◆ WORK TO COMPLETE: Pull every line with the word "agent" out of the entries below.

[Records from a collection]
------------------------------------------------------------

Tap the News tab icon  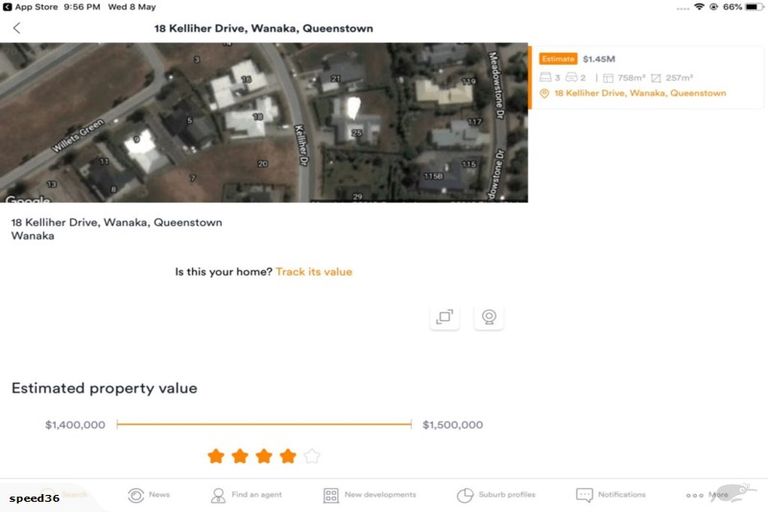pos(136,495)
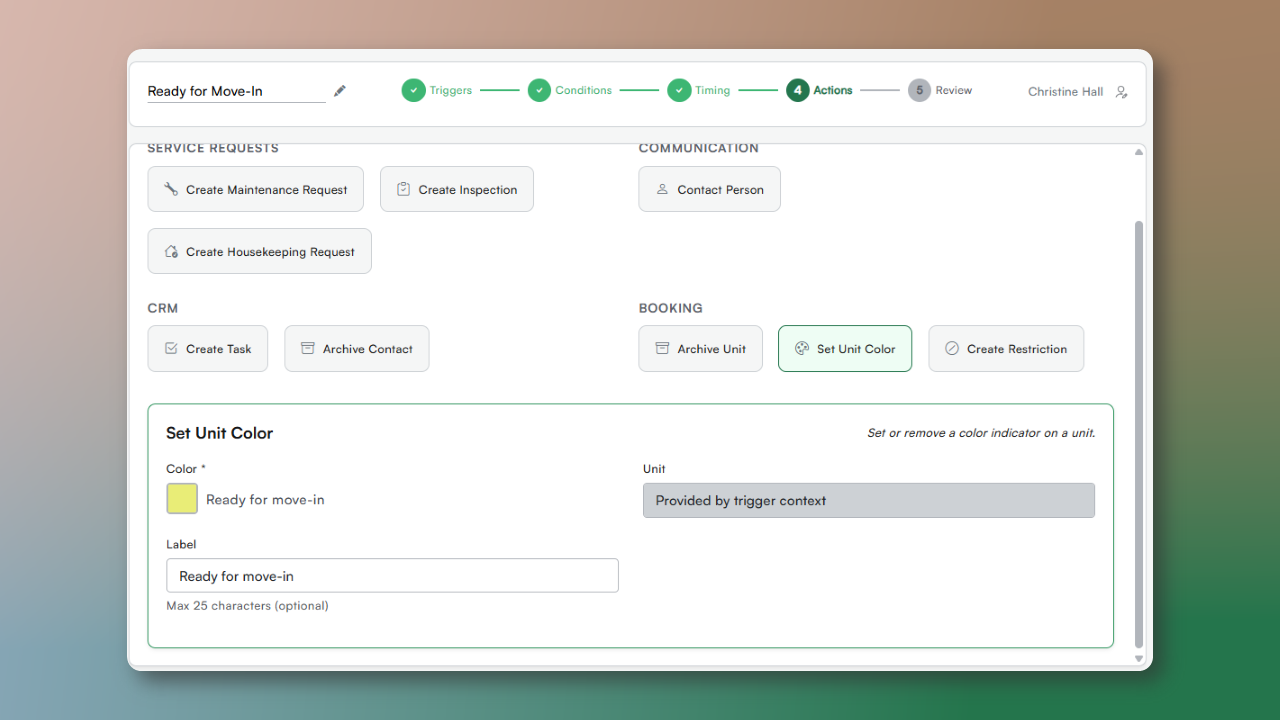Image resolution: width=1280 pixels, height=720 pixels.
Task: Switch to the Conditions step
Action: 570,91
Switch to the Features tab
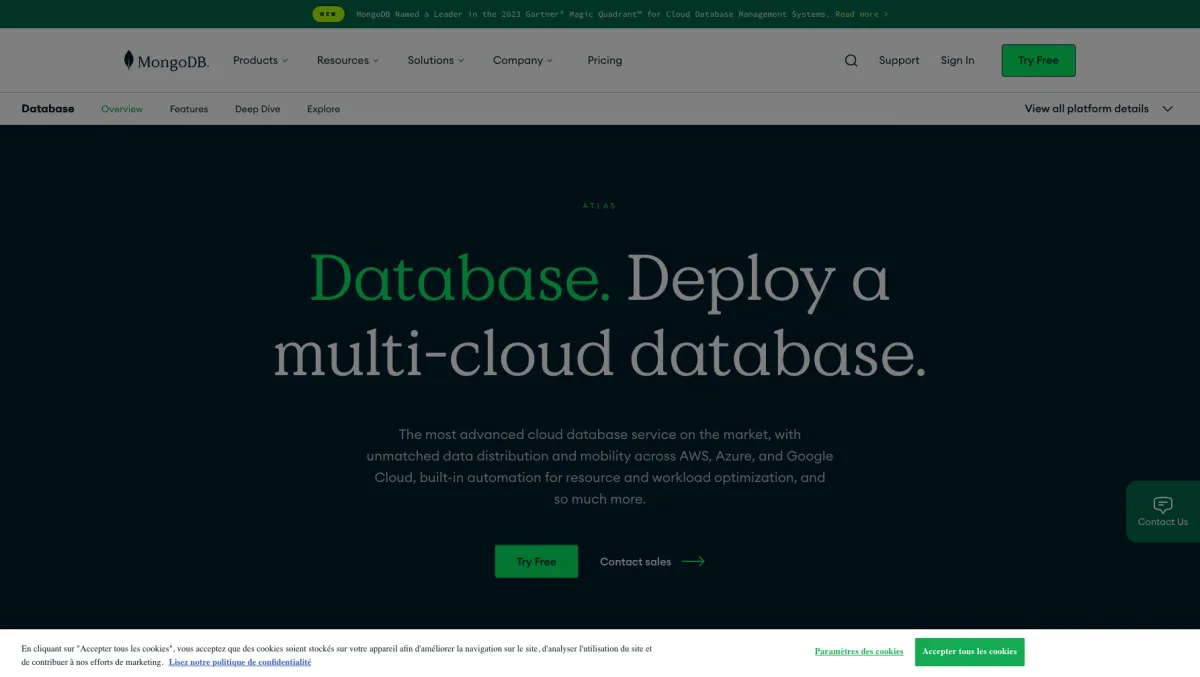The image size is (1200, 677). 189,109
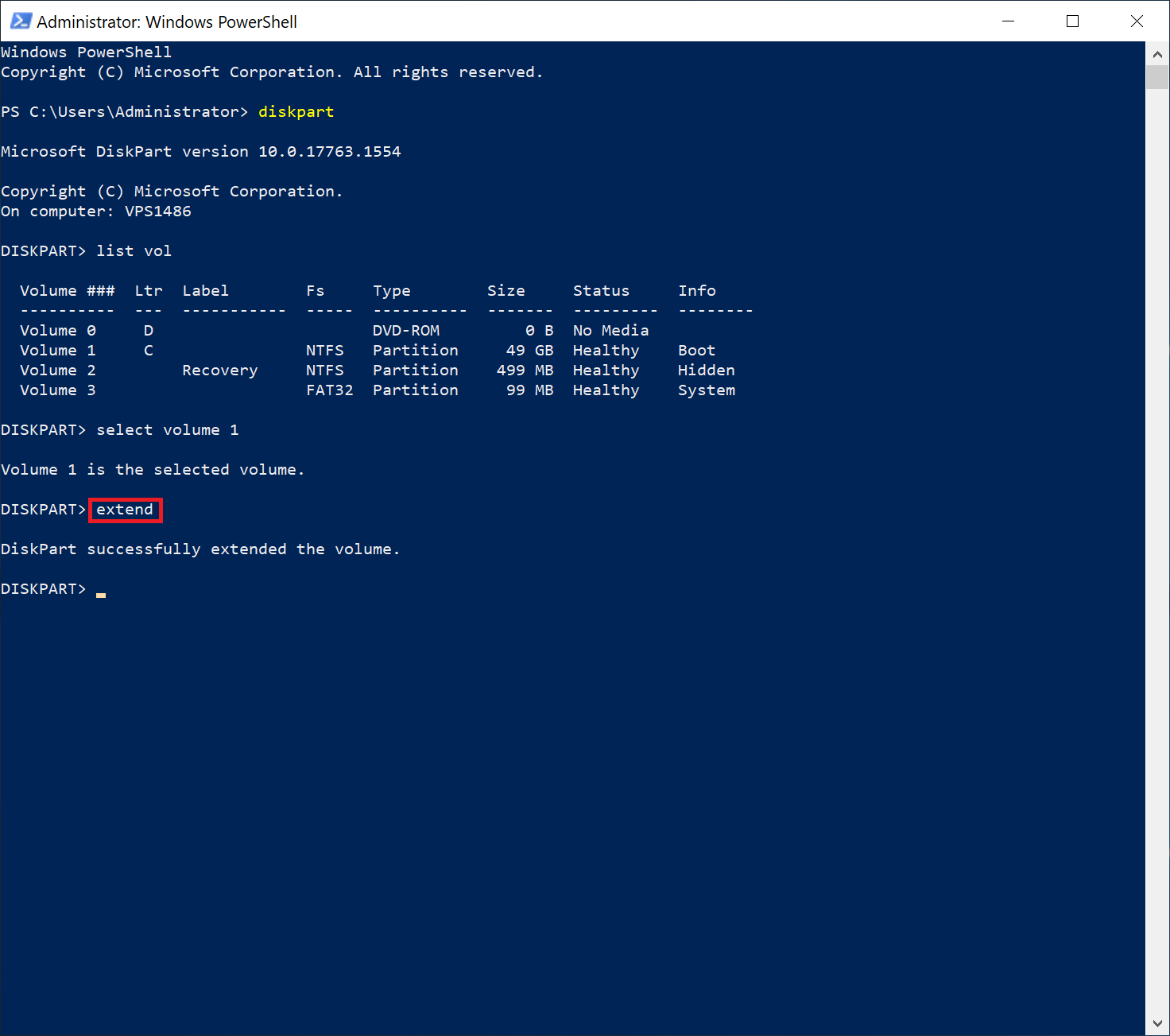Click the 'select volume 1' command
This screenshot has height=1036, width=1170.
pyautogui.click(x=167, y=430)
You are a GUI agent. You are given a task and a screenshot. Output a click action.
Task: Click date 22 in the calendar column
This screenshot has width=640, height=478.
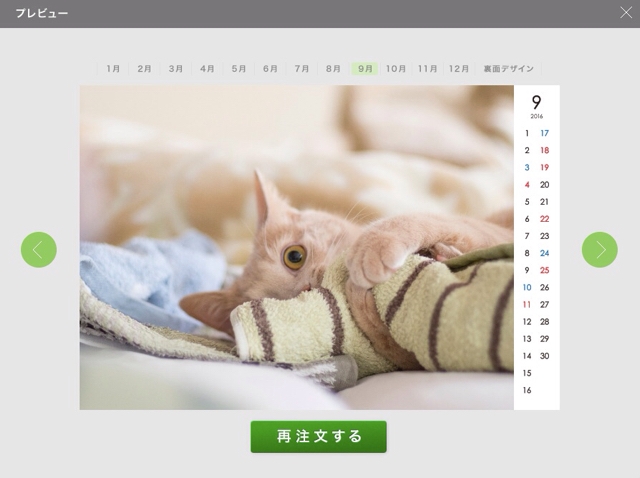point(544,219)
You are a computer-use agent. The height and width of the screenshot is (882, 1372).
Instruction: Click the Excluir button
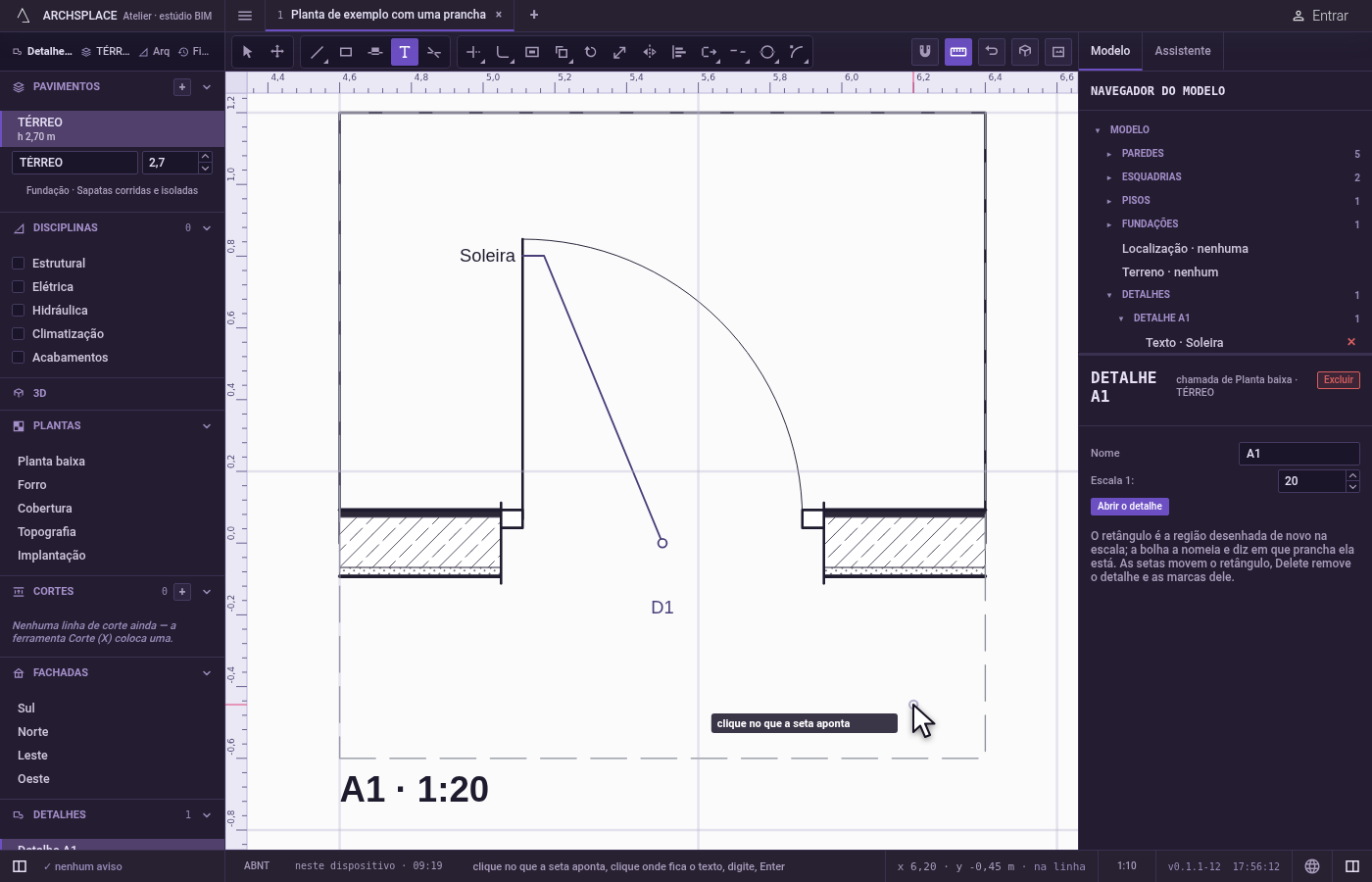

------------------------------------------------------------

◆ SOLUTION TO THIS TASK:
You are a GUI agent. You are given a task and a screenshot. Output a click action.
You are a computer-use agent. The height and width of the screenshot is (882, 1372).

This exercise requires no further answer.